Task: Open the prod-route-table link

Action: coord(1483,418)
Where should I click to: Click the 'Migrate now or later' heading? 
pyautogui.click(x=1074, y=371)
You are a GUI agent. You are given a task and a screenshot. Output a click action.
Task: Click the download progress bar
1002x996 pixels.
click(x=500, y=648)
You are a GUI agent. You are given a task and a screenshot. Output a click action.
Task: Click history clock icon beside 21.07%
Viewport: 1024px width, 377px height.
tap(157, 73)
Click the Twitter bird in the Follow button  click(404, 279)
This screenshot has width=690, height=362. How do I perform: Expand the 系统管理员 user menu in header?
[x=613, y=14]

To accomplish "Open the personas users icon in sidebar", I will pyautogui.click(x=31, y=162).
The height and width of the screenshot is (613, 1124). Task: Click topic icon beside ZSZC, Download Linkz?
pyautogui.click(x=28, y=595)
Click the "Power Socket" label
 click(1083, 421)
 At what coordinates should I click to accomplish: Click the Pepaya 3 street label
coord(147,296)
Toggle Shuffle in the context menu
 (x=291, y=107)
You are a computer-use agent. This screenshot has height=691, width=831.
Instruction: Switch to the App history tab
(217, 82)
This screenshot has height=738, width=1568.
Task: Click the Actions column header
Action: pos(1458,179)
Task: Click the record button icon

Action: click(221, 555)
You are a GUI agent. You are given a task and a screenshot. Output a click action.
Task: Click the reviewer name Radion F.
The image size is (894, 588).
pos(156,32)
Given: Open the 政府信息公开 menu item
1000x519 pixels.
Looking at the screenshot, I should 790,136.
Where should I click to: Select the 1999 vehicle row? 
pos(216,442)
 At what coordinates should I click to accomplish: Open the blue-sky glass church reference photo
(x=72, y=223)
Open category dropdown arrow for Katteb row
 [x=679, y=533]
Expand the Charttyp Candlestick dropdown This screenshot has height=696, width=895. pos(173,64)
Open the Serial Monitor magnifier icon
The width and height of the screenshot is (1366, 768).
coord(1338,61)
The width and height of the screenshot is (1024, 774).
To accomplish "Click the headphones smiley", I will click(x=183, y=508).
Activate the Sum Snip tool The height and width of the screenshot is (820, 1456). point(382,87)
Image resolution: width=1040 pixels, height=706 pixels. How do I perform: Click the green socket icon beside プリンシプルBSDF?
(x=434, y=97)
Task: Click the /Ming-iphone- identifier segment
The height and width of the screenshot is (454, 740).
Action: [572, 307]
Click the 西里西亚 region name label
——
_TASK OBJECTIVE_. The entries above must be returned in full, exactly as shown.

_RESPONSE TO THIS EXERCISE_.
Task: Open the prod-route-table link

Action: coord(1483,418)
Where should I click to: Click the 'Migrate now or later' heading? 
pyautogui.click(x=1074, y=371)
You are a GUI agent. You are given a task and a screenshot. Output a click action.
Task: Click the download progress bar
1002x996 pixels.
click(x=500, y=648)
You are a GUI agent. You are given a task and a screenshot. Output a click action.
Task: Click history clock icon beside 21.07%
Viewport: 1024px width, 377px height.
tap(157, 73)
Click the Twitter bird in the Follow button  click(404, 279)
This screenshot has width=690, height=362. How do I perform: Expand the 系统管理员 user menu in header?
[x=613, y=14]

To accomplish "Open the personas users icon in sidebar", I will pyautogui.click(x=31, y=162).
The height and width of the screenshot is (613, 1124). Task: Click topic icon beside ZSZC, Download Linkz?
pyautogui.click(x=28, y=595)
Click the "Power Socket" label
 click(1083, 421)
 At what coordinates should I click to accomplish: Click the Pepaya 3 street label
coord(147,296)
Toggle Shuffle in the context menu
 (x=291, y=107)
You are a computer-use agent. This screenshot has height=691, width=831.
Instruction: Switch to the App history tab
(217, 82)
This screenshot has height=738, width=1568.
Task: Click the Actions column header
Action: pos(1458,179)
Task: Click the record button icon

Action: click(221, 555)
You are a GUI agent. You are given a task and a screenshot. Output a click action.
Task: Click the reviewer name Radion F.
The image size is (894, 588).
pos(156,32)
Given: Open the 政府信息公开 menu item
1000x519 pixels.
Looking at the screenshot, I should 790,136.
Where should I click to: Select the 1999 vehicle row? 
pos(216,442)
 At what coordinates should I click to accomplish: Open the blue-sky glass church reference photo
(x=72, y=223)
Open category dropdown arrow for Katteb row
 [x=679, y=533]
Expand the Charttyp Candlestick dropdown This screenshot has height=696, width=895. pos(173,64)
Open the Serial Monitor magnifier icon
The width and height of the screenshot is (1366, 768).
coord(1338,61)
The width and height of the screenshot is (1024, 774).
To accomplish "Click the headphones smiley", I will click(x=183, y=508).
Activate the Sum Snip tool The height and width of the screenshot is (820, 1456). point(382,87)
Image resolution: width=1040 pixels, height=706 pixels. How do I perform: Click the green socket icon beside プリンシプルBSDF?
(x=434, y=97)
Task: Click the /Ming-iphone- identifier segment
The height and width of the screenshot is (454, 740).
Action: [572, 307]
Click the 西里西亚 region name label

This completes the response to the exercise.